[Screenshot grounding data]
───

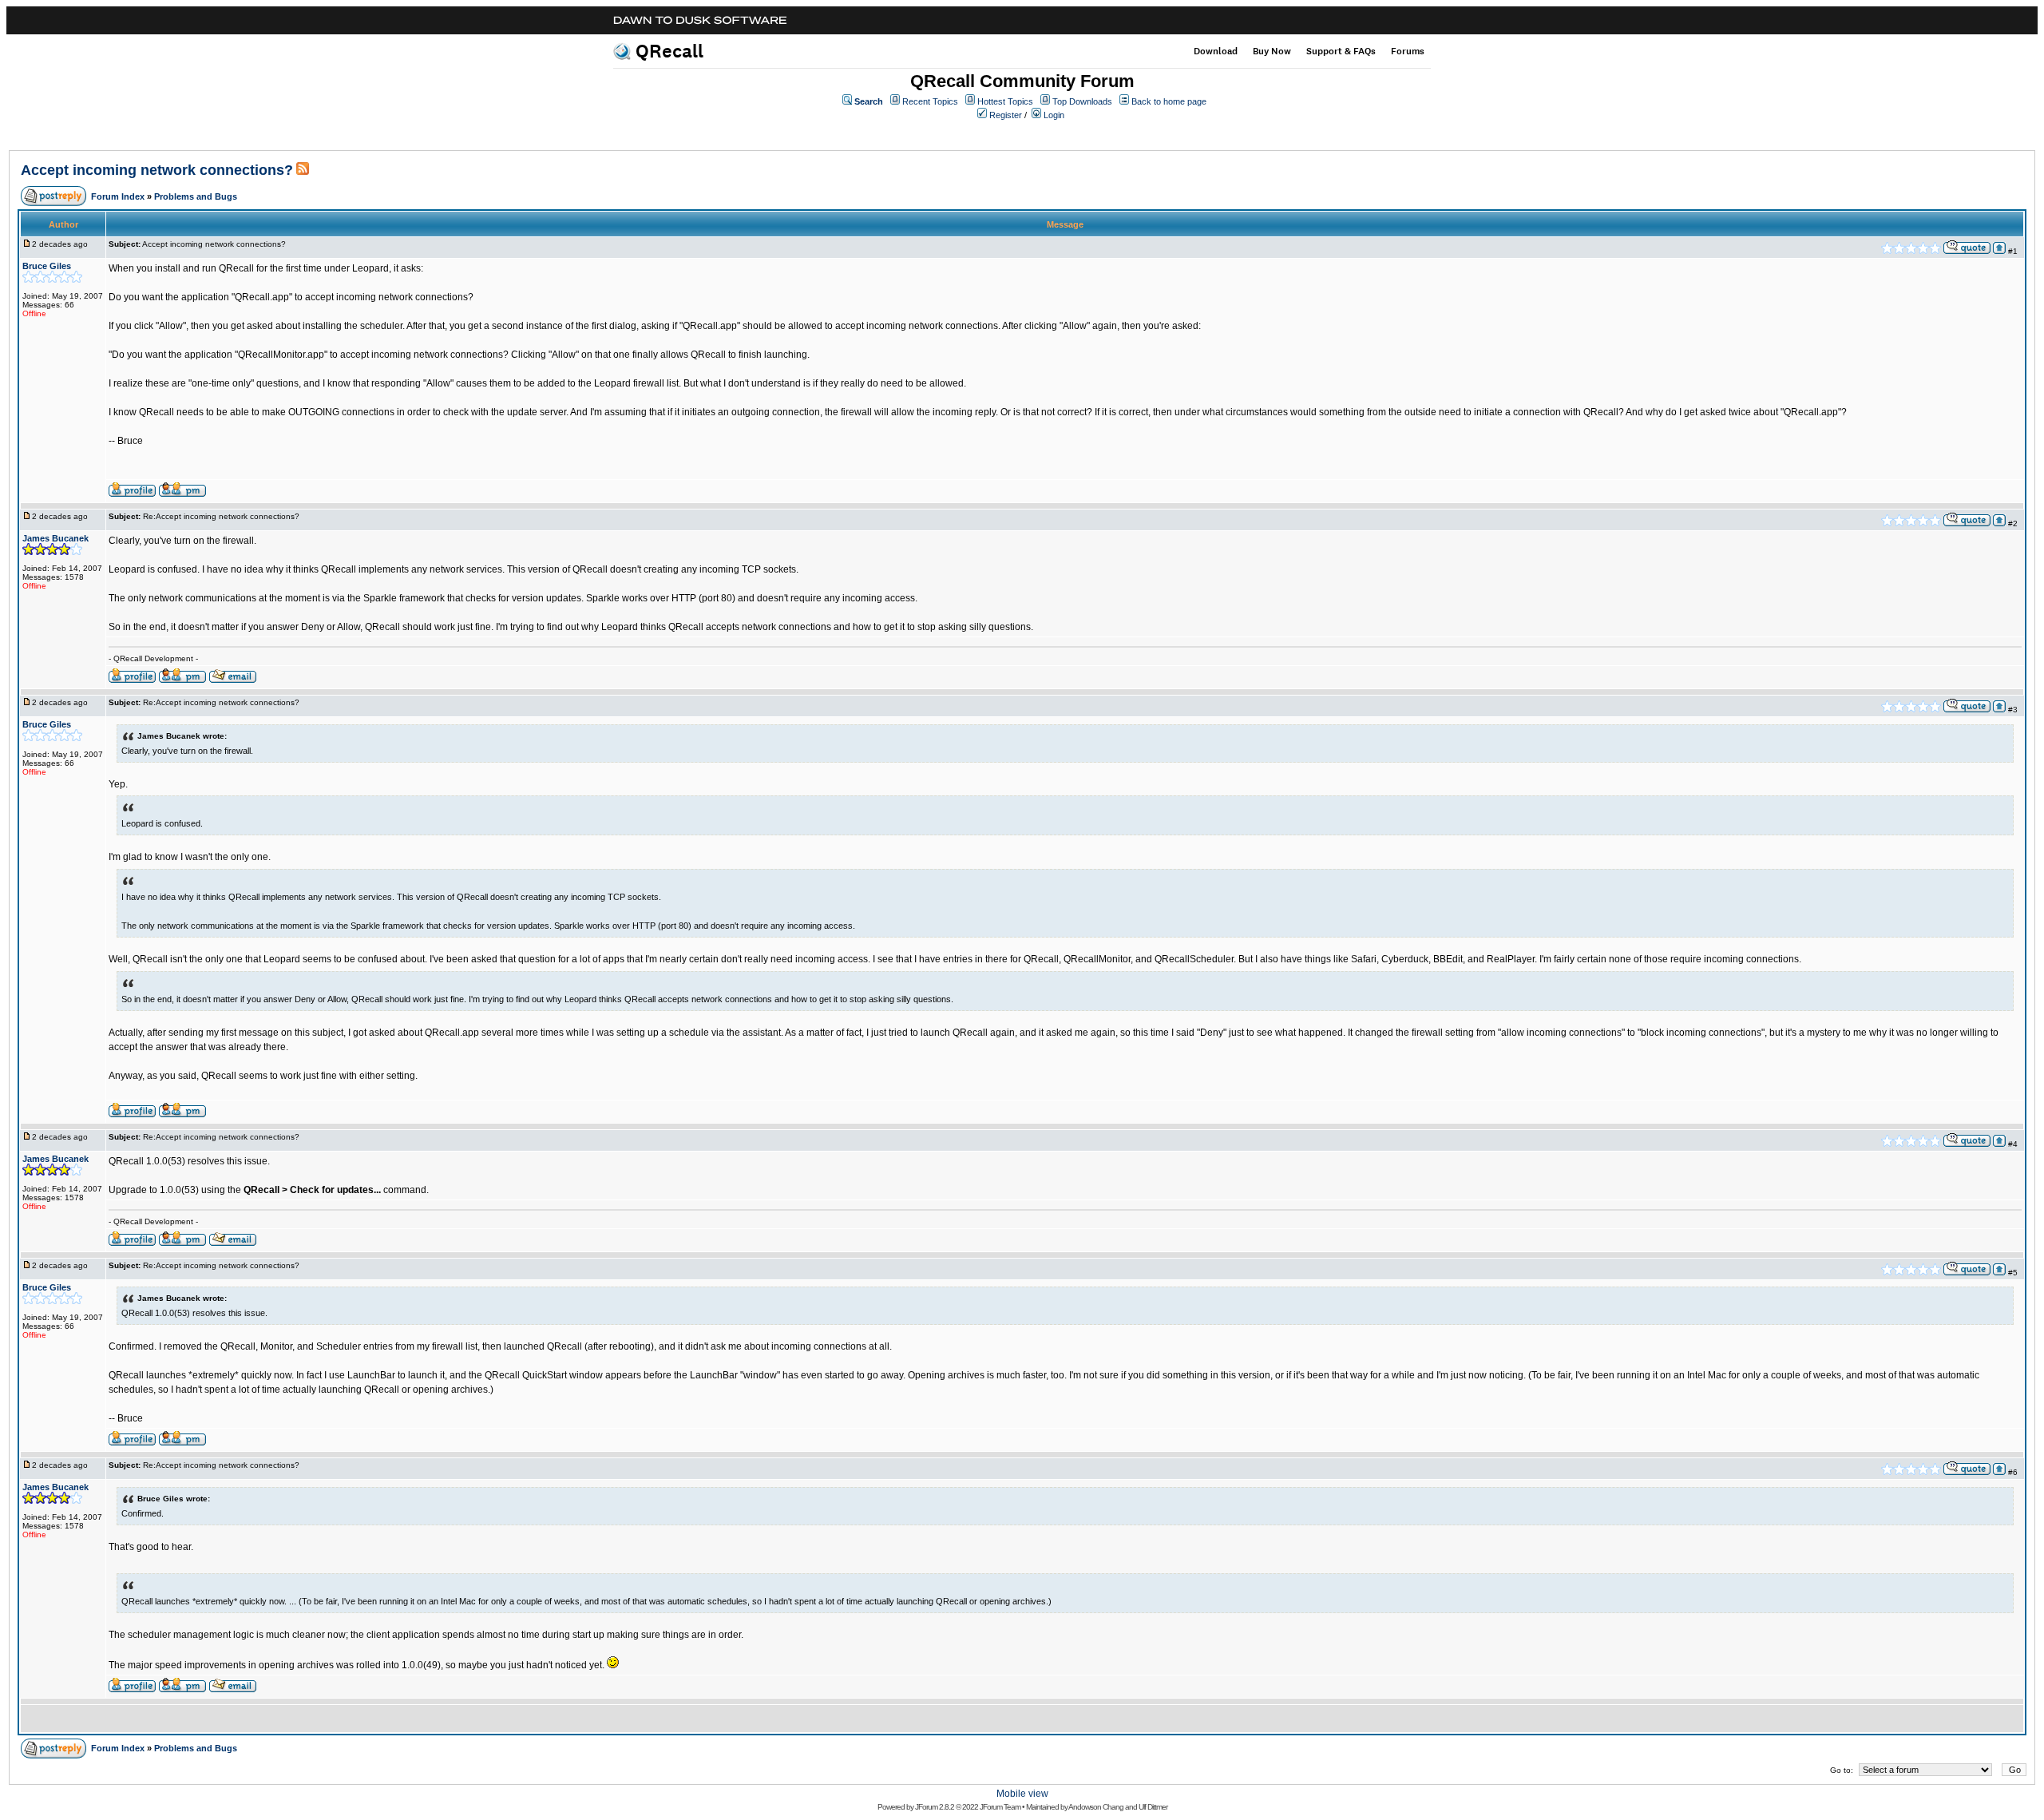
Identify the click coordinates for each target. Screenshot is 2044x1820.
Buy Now (1272, 51)
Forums (1407, 51)
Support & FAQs (1341, 51)
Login (1054, 115)
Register (1005, 115)
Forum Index (118, 196)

───

▸ **Your instructions**:
The entries above should be written out in full, and any picture in them left out.

▸ **Completed exercise**:
Identify the click coordinates for each target. Screenshot is 2044x1820.
Buy Now (1272, 51)
Forums (1407, 51)
Support & FAQs (1341, 51)
Login (1054, 115)
Register (1005, 115)
Forum Index (118, 196)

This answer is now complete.